Right superior vena cava was absent with persistent left superior vena cava. It received hemiazygos, innominate, and jugular veins of both the sides. Persistent left superior vena cava returning to the into atrium of Twin-B along with pulmonary vein. d. Now regarding abdominal cavity, it was single for both the twins with a common diaphragm. Genitilias and genitourinary system was normal. The gastrointestinal tract was malformed as following (Figure 3).
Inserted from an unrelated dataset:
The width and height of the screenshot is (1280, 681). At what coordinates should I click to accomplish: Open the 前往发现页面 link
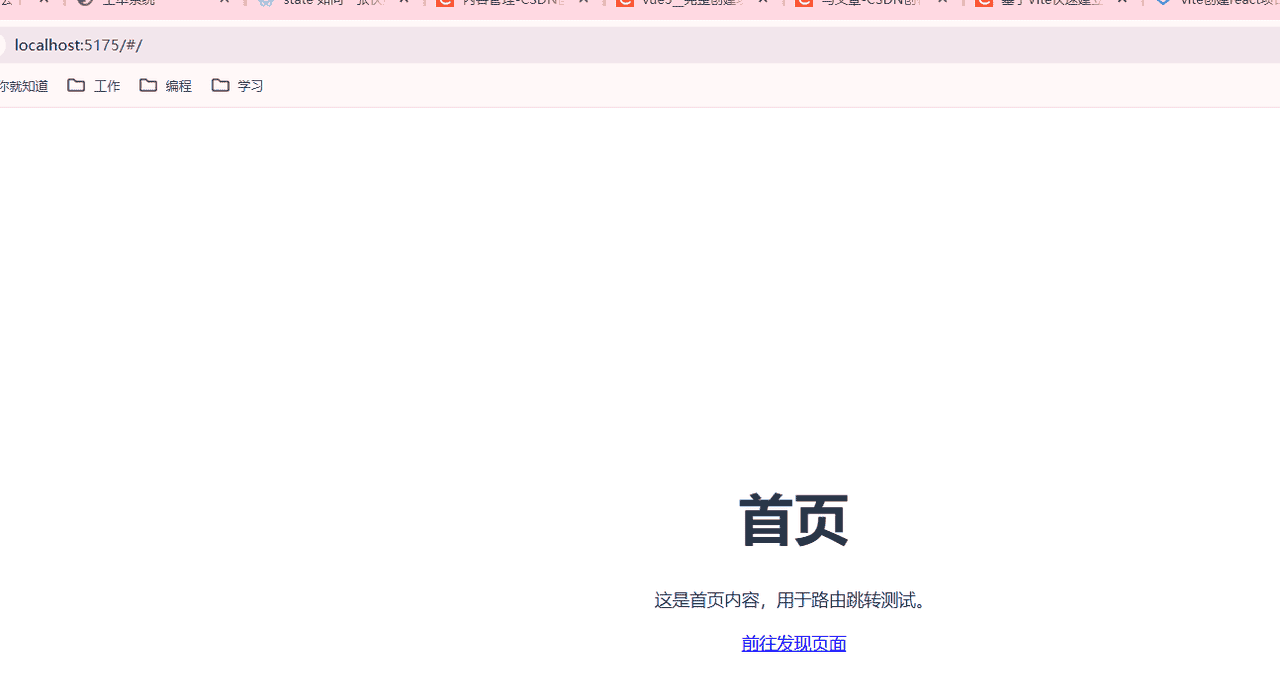click(x=793, y=643)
Figure 3: Two separated twins with separated liver and heart and common proximal ileum with separated appendix. There were two separate foreguts, one for each twin but union of duodenum at second part, forming a common terminal duodenum with single ampulla of vater receiving single common bile duct from two semi annular pancreases. Then there were common jejunum and common proximal ileum with its subsequent division into two terminal ileum for each twin and that is at the level of vitello-intestinal duct. So, from the level of vitello- intestinal duct, the rest of gut was separate for individual twin. Single common liver with fusion of anterior and posterior portions of porta-hepatis is much characteristic feature for the twins. The placenta was monoamniotic, monochorionic and weighted 280 gm. The umbilical cord extended from the abdominal region of the twins and inserted centrally on the foetal surface. There were total of five umbilical vessels, two veins and three arteries. One vein and one artery for twin-A, and two arteries and one vein from twin-B.
Discussion
Conjoined twins are monozygotic or identical twins which develops from a single fertilized egg which splits into two embryos but do not fully separate from each other during the blastula stage between the 13th to 15th day after fertilization [8]. They are classified according to most prominent site of conjugation. The thoracopagus is the most common variety with an incidence of 0.5% and omphalopagus is the least common variety. The earliest antenatal diagnosis of thoracopagus twins reported in the literature was made by transvaginal sonography as early as 8th weeks of gestation. Even after the diagnosis, overall survival rate for conjoined twins is approximately 25% [9]. The overall incidence is higher in female with a ratio of 3:1.This is because, the XX Karyotype may confer a survival benefit and the process of X-inactivation overlaps with timing of monozygote twinning [10]. The actual pathogenesis is still not well defined but either incomplete fission of the developing embryo or the development of co-dominant axis with apposition of part of the axis that leads to conjunction [11, 12, 13]. After making the diagnosis of the conjoined twins, 3-D ultra-sonography, CT and MRI are the other methods to diagnose the characteristic and severity of abnormality. During early stages of pregnancy, usually in 1st trimester, termination can be offered to the family. Surgical
separation may range from simple procedure to very complex lengthy surgeries with good to bad prognostic outcome, depending upon the point of attachment and the internal organs they shared especially the degree of cardiac fusion. Most cases of separation are extremely risky and life threatening. For cardiac evaluation, full cardiac catheterization with selective angiography is essential before separation is considered.
Conclusion
Conjoined thoracopagus twins are associated with a high prenatal mortality. If they are diagnosed before viability, termination should be done with the consent of parents. A vaginal delivery is preferred for still birth and for those who do not survive. The degree of fusion of the heart determines the outcome.
The Conflict of Interest
The authors state that they have no conflict of interest with institution
Ethical Approvals
No ethical approval is required. Specimen was taken from pathology museum.
Contribution
Research is a collective work done by all the authors. First author have done the dissection part along with the help of other authors. All the references were collected together.